Supervisor: Longfei Wu, Ward van der Stam
Title: Revealing Interphase Miscibility Between Cu and Ag for Electrochemical CO2 Reduction
Valorization of CO2 by electrocatalytic method to value-added fuels and chemicals has emerged as a promising approach to mitigate the increasing CO2 emission and reach a carbon-neutral society. A lot of efforts have been devoted to optimization of the electrocatalyst efficiency, selectivity and stability. Among the various catalysts, Cu is the only metal that can catalyze the electrochemical reduction of CO2 to multi-carbon fuels. However, it remains challenging to tune the selectivity of Cu catalysts towards a specific product, which greatly limits its industrial application. Composition tuning of Cu catalysts by creating alloys or heterostructures with other metals has been reported as an efficient approach to tune the selectivity of Cu-based CO2 reduction electrocatalysts. Cu-Ag bimetallic system has attracted a lot of attention as it couples one metal (Ag) that has a high selectivity to CO and the other metal (Cu) with the capability to further reduce CO. Interestingly, our recent findings indicate that binary Cu and Ag nanoparticle electrodes can be stabilized during electrochemical CO2 reduction (CO2RR).

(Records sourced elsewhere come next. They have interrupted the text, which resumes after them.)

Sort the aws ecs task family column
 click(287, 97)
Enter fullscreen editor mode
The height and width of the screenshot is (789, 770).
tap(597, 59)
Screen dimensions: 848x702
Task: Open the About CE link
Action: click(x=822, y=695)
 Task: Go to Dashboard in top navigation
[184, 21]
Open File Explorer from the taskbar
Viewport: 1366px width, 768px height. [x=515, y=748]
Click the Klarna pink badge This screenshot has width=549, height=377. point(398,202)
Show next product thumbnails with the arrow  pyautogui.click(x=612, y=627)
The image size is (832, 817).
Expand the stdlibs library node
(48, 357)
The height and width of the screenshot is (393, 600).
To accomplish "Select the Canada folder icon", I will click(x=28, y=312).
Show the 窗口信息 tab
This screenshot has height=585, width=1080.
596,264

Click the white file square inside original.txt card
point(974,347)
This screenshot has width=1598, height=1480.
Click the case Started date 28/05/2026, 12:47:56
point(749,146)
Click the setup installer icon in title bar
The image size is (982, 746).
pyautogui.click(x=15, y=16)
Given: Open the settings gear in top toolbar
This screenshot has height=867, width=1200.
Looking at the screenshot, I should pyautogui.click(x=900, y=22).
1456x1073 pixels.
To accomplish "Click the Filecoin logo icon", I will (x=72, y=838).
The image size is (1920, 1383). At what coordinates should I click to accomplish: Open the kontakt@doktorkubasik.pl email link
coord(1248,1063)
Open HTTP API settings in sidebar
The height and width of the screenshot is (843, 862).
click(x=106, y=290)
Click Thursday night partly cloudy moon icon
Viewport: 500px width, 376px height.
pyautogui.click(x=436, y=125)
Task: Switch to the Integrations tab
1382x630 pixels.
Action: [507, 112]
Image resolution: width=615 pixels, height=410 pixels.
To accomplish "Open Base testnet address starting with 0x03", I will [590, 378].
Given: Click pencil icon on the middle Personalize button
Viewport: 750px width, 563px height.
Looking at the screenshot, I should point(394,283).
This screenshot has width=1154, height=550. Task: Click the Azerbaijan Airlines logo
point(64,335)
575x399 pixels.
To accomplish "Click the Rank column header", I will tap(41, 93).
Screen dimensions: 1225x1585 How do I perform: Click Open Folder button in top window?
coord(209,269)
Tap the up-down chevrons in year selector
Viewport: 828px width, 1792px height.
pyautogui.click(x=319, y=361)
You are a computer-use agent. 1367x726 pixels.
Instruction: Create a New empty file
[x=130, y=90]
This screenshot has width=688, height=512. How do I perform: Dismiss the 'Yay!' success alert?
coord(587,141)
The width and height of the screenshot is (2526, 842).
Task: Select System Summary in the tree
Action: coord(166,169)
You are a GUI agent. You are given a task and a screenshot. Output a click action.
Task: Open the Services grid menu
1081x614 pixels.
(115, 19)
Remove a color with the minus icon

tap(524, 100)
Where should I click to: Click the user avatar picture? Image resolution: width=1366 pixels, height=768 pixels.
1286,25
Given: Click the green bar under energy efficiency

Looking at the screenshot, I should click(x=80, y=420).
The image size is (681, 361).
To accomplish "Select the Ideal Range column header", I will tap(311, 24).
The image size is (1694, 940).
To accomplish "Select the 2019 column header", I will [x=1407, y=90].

Within this MSc project, we intend to investigate the stability and interface miscibility between Cu and Ag during CO2RR with advanced characterization tools such as in situ X-ray diffraction (XRD), high-resolution transmission electron microscopy (HR-TEM), scanning electron microscopy (SEM), and CO2RR activity measurements. Specifically, the student will try different approaches to prepare Cu-Ag bimetallic electrodes, such as electrodeposition or drop-casting of colloidal Cu and Ag nanoparticles, or prepare bimetallic Cu-Ag heterostructures or alloys through various synthesis methods. He or she will also have opportunities to learn advanced characterization techniques, e.g. in situ XRD, SEM.
 Nitopi, S.;Bertheussen, E.; Scott, S. B.; Liu, X.; Engstfeld, A. K.; Horch, S.; Seger, B.; Stephens, I. E. L.; Chan, K.; Hahn, C.; Norskov, J. K.; Jaramillo, T. F.; Chorkendorff, I., Progress and Perspectives of Electrochemical CO2 Reduction on Copper in Aqueous Electrolyte. Chem Rev 2019, 119, 7610–7672.
 Higgins, D.;Landers, A. T.; Ji, Y.; Nitopi, S.; Morales-Guio, C. G.; Wang, L.; Chan, K.; Hahn, C.; Jaramillo, T. F., Guiding Electrochemical Carbon Dioxide Reduction toward Carbonyls Using Copper Silver Thin Films with Interphase Miscibility. ACS Energy Lett. 2018, 3 (12), 2947-2955.